Suppose that the paper clip industry is perfectly competitive. Also assume that the market price
Suppose that the paper clip industry is perfectly competitive. Also assume that the market price for paper clips is 2 cents per paper clip. The demand curve faced by each firm in the industry is: LO10.3 a. a horizontal line at 2 cents per paper clip. b. a vertical line at 2 cents per paper clip. c. the same as the market demand curve for paper clips. d. always higher than the firm’s MC curve.

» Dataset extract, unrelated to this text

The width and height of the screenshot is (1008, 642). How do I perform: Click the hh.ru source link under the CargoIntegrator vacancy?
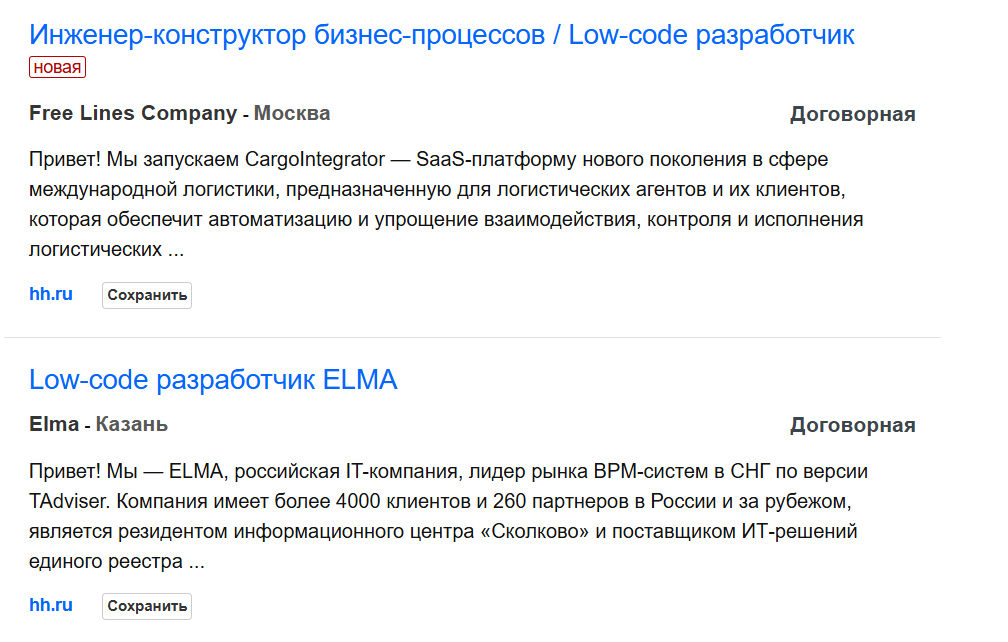click(x=50, y=294)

Here is the full solution including the answer and explanation.
a is correct
In a perfectly competitive market structure, demand is perfectly elastic. This means that the price faced by firms producing Product PC is constant and market demand is downward sloping. In perfect competition, firms are price takers and cannot affect the price. Therefore, the price is equal to the marginal revenue for the firm.
b is incorrect
The demand curve is not perfectly inelastic in a perfectly competitive firm because a small change in prices causes a huge change in demand. Therefore, the price can never be vertical.
c is incorrect
The market demand would be downward sloping but the demand for individual firms producing product PC would be horizontal as firms are price takers. Therefore, every firm faces the horizontal demand curve meaning demand is perfectly elastic.
d is incorrect
In a perfectly competitive market, price is always assumed to be equal to marginal cost. Therefore, the price cannot be higher than MC.